What this task involves:
Return the following from the records below: each line, word for word, starting with the line that contains "Insert a link using the toolbar icon" and going on through the line that contains "Remove the user photo", with nothing outside that range.

[Collected data entries]
=-=-=

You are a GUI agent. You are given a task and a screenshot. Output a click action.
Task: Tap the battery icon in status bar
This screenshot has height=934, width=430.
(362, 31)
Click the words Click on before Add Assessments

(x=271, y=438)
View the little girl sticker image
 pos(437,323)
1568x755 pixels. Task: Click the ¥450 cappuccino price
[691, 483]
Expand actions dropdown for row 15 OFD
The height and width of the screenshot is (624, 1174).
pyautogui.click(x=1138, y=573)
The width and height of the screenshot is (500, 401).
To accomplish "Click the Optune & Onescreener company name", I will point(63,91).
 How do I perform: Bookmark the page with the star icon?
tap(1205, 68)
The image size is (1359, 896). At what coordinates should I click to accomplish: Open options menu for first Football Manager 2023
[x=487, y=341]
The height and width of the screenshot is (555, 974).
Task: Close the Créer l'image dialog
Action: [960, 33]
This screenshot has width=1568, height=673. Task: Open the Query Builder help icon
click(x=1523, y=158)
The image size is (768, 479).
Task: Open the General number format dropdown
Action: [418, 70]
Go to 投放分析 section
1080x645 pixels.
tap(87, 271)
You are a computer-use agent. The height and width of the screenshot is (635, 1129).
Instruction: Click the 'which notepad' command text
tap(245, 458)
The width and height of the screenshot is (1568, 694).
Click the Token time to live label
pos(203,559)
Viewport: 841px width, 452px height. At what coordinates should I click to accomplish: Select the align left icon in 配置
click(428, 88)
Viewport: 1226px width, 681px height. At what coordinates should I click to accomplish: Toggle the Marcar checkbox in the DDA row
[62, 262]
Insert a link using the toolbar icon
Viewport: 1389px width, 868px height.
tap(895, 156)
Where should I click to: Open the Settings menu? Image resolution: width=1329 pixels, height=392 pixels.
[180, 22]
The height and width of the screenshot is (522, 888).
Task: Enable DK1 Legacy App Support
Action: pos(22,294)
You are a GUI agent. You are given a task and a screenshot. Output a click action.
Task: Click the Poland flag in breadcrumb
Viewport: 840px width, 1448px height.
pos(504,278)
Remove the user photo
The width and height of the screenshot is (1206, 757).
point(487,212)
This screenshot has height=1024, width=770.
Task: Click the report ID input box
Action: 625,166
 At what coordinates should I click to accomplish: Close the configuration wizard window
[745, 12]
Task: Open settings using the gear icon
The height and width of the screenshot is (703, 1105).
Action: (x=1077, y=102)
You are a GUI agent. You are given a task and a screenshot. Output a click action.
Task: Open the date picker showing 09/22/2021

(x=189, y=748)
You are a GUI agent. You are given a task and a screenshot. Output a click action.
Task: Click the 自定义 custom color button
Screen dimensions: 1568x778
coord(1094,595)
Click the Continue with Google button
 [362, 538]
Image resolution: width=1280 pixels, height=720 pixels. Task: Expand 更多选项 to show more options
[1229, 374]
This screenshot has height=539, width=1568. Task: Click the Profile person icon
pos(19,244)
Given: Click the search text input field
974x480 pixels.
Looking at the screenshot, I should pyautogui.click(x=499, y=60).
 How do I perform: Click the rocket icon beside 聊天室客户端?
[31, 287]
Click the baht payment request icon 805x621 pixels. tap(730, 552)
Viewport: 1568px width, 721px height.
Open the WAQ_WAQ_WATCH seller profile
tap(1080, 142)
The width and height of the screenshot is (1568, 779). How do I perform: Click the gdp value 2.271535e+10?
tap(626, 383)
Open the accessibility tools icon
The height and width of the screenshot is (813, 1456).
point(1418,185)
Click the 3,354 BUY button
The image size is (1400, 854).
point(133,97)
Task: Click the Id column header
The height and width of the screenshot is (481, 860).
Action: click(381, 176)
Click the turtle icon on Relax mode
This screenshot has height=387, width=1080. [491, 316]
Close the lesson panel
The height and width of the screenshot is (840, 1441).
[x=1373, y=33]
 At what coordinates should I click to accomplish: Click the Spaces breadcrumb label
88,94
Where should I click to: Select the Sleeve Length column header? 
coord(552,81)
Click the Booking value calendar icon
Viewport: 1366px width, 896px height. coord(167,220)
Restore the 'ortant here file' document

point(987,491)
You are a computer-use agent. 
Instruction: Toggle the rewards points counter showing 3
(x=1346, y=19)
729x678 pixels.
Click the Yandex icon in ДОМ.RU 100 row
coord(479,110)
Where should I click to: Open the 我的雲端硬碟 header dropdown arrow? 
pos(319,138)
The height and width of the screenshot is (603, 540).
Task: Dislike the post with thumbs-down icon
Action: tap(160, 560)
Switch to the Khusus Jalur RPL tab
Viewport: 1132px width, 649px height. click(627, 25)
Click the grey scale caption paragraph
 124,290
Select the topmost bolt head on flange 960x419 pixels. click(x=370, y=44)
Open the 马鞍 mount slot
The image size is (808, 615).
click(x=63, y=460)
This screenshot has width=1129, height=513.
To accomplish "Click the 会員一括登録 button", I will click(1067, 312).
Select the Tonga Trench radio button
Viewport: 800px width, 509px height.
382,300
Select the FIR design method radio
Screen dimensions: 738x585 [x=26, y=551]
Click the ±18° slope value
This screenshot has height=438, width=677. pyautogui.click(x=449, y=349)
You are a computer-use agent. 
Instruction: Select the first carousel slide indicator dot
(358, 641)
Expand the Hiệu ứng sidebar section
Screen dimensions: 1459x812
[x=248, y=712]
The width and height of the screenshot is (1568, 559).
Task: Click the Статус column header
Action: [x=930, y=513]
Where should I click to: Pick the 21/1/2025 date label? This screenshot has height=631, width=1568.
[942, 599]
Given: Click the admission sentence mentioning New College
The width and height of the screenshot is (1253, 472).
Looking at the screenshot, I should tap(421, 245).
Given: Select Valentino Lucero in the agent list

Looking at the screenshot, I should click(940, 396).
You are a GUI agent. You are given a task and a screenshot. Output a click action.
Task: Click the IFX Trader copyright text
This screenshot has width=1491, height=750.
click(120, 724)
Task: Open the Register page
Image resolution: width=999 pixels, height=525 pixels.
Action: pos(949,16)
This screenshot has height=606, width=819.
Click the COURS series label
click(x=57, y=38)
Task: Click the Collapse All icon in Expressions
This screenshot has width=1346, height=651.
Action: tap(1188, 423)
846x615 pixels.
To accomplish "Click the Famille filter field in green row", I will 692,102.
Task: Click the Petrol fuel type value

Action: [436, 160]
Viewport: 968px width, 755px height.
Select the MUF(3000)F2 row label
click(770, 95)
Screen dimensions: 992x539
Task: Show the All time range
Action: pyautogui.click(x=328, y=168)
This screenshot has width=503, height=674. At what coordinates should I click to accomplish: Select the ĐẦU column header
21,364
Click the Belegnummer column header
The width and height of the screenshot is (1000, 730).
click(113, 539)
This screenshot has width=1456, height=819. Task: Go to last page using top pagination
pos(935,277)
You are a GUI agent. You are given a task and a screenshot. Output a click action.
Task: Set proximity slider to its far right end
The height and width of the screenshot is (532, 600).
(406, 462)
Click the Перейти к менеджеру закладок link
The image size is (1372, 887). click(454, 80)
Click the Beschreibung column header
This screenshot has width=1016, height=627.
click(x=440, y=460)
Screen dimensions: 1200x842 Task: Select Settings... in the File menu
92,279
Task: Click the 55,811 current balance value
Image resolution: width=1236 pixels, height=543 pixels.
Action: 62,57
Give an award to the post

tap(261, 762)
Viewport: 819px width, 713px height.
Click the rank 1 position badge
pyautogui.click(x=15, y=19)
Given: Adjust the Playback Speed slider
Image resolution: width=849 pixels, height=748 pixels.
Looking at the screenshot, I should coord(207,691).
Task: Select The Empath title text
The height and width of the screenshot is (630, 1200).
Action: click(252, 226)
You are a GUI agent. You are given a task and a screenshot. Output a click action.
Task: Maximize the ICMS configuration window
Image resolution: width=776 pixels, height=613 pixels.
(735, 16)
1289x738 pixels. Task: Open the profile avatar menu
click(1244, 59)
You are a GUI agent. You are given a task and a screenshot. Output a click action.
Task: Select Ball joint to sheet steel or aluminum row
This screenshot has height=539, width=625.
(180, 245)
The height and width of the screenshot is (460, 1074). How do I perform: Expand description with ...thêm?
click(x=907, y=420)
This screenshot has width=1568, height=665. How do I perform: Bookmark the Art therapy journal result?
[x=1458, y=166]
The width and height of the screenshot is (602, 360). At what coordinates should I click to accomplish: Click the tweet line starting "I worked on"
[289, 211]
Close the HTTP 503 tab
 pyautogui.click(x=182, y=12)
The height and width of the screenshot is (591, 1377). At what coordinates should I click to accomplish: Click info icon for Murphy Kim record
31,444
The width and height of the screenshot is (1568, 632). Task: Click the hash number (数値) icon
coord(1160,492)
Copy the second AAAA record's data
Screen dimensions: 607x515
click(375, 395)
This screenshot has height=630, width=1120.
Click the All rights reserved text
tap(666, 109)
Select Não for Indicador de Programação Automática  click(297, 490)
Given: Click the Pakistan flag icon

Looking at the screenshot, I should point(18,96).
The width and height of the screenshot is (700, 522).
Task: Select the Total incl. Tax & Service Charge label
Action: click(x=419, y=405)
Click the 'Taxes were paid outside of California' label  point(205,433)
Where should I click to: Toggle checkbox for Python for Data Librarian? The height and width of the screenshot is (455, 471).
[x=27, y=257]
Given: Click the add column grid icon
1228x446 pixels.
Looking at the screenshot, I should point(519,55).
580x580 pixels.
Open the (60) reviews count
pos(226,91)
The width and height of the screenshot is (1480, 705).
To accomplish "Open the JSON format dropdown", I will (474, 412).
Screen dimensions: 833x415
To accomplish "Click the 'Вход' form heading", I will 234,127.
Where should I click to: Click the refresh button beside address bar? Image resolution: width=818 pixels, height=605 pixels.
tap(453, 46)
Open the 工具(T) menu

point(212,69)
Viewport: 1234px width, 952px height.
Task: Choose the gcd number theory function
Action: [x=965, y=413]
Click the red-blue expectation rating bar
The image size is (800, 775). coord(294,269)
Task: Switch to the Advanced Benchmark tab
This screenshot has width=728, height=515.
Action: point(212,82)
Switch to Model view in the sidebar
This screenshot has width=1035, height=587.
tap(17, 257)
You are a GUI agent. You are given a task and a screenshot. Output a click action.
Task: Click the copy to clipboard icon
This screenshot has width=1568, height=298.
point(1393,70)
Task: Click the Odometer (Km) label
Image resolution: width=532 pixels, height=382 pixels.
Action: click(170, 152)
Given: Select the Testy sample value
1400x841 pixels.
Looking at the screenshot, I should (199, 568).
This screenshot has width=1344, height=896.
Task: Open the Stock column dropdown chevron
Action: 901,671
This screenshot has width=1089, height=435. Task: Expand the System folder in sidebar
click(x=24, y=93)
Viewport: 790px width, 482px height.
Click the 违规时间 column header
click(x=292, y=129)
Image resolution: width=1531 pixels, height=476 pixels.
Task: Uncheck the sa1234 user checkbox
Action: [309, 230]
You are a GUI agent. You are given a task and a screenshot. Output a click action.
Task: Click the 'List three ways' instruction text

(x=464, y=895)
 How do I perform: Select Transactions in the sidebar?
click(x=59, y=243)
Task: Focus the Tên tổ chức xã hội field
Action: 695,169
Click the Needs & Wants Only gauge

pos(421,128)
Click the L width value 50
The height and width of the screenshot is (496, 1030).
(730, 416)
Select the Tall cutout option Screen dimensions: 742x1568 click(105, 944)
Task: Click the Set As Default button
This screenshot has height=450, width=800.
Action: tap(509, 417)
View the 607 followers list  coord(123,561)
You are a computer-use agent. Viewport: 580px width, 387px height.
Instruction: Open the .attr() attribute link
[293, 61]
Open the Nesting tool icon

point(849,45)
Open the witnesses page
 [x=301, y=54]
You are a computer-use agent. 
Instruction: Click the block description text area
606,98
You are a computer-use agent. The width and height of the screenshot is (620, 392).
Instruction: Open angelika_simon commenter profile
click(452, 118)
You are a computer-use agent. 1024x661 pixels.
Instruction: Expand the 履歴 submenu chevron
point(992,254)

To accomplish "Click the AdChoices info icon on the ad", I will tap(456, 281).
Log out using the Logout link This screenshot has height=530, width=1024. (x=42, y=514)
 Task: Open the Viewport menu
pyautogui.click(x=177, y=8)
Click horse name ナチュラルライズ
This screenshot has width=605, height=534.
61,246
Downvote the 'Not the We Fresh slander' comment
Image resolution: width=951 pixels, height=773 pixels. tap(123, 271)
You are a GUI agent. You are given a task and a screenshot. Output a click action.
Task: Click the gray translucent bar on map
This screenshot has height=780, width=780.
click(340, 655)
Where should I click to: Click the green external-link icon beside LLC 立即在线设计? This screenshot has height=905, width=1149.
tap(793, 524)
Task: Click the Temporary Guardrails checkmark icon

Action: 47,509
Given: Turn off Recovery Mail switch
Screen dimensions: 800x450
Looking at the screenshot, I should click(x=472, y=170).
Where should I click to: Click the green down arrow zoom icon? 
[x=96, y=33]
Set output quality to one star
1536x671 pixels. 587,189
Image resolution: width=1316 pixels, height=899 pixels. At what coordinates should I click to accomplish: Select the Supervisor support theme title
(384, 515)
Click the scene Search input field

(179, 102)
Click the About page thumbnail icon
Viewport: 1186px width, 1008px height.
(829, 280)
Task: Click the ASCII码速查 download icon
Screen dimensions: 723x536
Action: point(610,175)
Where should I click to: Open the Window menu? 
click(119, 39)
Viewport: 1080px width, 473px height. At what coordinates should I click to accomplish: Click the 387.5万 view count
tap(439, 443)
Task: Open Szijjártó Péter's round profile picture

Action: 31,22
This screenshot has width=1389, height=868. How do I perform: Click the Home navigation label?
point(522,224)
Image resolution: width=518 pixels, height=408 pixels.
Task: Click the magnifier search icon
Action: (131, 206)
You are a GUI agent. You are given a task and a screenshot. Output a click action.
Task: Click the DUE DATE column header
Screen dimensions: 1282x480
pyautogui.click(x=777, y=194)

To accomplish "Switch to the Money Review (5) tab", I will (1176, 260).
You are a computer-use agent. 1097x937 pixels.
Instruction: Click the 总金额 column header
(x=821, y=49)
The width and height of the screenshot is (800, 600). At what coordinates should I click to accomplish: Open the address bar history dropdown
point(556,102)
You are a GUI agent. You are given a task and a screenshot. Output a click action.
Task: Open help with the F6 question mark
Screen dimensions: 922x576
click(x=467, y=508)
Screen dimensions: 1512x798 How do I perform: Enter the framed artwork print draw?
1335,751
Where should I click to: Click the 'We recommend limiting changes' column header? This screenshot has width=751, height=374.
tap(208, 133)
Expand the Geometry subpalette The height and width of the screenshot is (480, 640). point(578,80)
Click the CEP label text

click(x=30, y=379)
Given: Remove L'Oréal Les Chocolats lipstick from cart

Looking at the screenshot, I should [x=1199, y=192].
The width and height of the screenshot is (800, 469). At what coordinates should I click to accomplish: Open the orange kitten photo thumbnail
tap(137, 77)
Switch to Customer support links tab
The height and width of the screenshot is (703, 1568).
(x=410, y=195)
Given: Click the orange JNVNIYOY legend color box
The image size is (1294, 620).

=-=-=

Result:
Insert a link using the toolbar icon
Viewport: 1389px width, 868px height.
tap(895, 156)
Where should I click to: Open the Settings menu? Image resolution: width=1329 pixels, height=392 pixels.
[180, 22]
The height and width of the screenshot is (522, 888).
Task: Enable DK1 Legacy App Support
Action: pos(22,294)
You are a GUI agent. You are given a task and a screenshot. Output a click action.
Task: Click the Poland flag in breadcrumb
Viewport: 840px width, 1448px height.
pos(504,278)
Remove the user photo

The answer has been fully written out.